As an organizational development consultant mainly for Non-Profits, I can’t help but wonder if some of the seemingly "nonsensical" processes in organizations are actually quite meaningful. What looks inefficient on the surface often reflects social cohesion, informal support, and the kind of relational intelligence that holds teams together – especially in mission-driven or nonprofit settings. F.E. A meeting might not be useful directly to produce something, but to strengthen the team spirit and for emotional well being.
Not all outputs in organisations are as clearly defined as “winning a chess game.” Goals like trust, participation, or social justice are hard to measure, often conflicting – but still essential. That’s what makes AI adoption so tricky: it needs to deal not just with outcomes, but with ambiguity, values, and context.
I'm fascinated by how AI navigates messy systems and invents new workflows to reach a goal. But I also believe we need human judgment, emotional intelligence, and trust in the wisdom of complex social dynamics. Otherwise, we risk only achieving the parts of our mission that are easy to describe – and losing sight of the rest.
Recent examples, like Anthropic’s experiments about agents starting blackmailing, show how hard it is for AI to handle conflicting goals.
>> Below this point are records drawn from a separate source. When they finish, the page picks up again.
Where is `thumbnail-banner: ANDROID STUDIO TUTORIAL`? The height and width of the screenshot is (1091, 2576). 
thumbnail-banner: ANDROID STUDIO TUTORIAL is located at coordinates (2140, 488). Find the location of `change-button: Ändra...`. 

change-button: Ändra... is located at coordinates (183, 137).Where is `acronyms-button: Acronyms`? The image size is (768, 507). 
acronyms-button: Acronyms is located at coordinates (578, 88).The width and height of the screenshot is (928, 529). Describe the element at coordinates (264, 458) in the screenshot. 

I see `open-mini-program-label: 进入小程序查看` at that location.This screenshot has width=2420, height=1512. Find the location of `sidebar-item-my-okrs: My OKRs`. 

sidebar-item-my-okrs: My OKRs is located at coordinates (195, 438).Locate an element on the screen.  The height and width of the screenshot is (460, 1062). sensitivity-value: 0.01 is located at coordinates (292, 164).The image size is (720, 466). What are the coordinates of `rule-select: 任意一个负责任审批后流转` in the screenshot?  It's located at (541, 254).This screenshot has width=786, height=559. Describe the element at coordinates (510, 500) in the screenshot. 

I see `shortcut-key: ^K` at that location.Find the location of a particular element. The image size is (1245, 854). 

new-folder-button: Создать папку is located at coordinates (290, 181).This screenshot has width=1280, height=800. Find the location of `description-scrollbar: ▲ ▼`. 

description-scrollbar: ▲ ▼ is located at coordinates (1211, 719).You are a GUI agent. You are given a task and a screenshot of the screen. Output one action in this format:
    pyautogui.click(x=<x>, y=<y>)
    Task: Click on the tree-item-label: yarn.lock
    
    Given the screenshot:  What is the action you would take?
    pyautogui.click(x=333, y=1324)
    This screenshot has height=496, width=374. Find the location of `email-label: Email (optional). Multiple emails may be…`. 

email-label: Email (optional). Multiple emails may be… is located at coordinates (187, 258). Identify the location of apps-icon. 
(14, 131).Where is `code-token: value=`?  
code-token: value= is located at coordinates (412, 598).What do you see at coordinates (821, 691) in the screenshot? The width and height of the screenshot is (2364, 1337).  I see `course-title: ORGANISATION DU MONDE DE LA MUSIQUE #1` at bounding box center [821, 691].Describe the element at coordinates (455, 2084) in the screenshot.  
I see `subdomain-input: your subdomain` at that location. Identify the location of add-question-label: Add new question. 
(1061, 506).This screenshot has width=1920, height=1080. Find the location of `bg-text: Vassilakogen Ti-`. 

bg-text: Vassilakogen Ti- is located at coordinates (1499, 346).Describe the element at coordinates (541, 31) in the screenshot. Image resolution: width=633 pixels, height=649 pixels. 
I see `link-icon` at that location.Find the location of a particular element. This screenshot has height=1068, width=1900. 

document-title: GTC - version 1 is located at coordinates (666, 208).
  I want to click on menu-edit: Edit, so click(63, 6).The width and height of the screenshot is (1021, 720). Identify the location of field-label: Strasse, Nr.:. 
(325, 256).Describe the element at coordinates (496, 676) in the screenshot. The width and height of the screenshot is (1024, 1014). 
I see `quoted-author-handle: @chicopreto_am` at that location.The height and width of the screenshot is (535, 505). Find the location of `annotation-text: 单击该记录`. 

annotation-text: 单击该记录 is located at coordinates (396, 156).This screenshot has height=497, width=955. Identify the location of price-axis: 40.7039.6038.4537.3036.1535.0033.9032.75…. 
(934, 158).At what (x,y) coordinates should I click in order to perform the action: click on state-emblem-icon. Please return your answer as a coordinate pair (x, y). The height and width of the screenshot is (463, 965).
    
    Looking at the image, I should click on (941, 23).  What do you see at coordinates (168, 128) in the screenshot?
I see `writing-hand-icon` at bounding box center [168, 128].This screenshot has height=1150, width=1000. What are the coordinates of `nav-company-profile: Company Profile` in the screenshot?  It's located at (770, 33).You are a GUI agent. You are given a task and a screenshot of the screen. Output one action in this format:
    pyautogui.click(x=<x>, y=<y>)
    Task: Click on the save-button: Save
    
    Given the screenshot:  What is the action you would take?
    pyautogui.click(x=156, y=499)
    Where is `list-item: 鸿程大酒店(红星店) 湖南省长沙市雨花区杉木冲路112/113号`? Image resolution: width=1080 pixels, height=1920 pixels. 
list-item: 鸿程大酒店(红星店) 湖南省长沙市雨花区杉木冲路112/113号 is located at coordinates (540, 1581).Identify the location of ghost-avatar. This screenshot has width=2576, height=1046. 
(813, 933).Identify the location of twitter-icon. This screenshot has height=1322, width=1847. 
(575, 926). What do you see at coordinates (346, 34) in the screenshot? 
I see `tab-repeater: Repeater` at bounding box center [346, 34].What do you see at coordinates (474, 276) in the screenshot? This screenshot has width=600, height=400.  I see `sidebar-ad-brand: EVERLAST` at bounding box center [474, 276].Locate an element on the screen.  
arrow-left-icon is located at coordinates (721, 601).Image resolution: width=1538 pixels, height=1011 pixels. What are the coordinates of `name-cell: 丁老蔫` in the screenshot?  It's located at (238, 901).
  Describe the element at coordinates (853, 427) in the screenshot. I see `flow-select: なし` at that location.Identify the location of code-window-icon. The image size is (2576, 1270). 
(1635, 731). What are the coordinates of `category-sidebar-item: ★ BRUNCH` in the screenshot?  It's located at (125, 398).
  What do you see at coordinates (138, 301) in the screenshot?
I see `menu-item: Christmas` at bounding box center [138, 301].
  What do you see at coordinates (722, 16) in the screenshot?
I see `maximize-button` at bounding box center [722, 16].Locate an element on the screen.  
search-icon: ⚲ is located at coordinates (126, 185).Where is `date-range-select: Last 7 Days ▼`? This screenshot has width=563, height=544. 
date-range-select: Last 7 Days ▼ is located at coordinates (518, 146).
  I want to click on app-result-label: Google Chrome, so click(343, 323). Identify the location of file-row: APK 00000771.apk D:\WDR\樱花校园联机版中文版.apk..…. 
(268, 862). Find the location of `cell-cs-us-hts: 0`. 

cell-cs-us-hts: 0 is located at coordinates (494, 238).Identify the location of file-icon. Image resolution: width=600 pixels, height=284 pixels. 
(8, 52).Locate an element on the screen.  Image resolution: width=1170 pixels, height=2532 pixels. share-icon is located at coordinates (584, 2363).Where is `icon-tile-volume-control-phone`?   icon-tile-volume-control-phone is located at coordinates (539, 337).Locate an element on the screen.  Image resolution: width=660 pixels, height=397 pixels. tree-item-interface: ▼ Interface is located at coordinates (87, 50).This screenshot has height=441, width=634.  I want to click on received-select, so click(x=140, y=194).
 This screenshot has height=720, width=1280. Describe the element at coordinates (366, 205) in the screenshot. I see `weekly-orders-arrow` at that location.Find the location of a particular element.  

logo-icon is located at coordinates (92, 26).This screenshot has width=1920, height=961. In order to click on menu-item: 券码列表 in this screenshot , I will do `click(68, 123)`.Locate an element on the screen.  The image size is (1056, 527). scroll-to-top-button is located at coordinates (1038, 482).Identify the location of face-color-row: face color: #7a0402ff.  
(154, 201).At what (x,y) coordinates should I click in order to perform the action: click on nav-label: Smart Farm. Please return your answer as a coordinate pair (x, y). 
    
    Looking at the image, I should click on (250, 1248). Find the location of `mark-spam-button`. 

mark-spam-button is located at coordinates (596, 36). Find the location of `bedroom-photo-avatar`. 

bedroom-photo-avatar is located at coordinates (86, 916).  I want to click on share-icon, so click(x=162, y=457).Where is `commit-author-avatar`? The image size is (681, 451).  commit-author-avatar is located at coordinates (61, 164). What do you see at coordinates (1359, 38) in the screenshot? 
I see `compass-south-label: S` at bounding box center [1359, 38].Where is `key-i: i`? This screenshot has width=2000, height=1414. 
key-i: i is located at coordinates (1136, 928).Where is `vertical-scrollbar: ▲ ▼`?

But that’s exactly the daily reality of organizations. That’s why we need to think of AI not only as a technical tool, but as something that must learn to operate within relationships, tensions, and shared responsibility.
It sounds like the garbage can theory glosses over the “why?” behind the complexity and treats it as inherently bad.
I bet if you dug into any of the strange complexity and redundancy you’d find a good rationale that makes sense in the context of your org.
It feels like the bitter lesson and garbage can theories actually forward the same idea: Optimal, complex systems don’t fit cleanly into human mental models.
To embrace the bitter lesson is to embrace the garbage can: Focus less on process design and instead focus on incentives and rewards. A successful company doesn’t need to be intelligible—it just needs to hit its KPIs.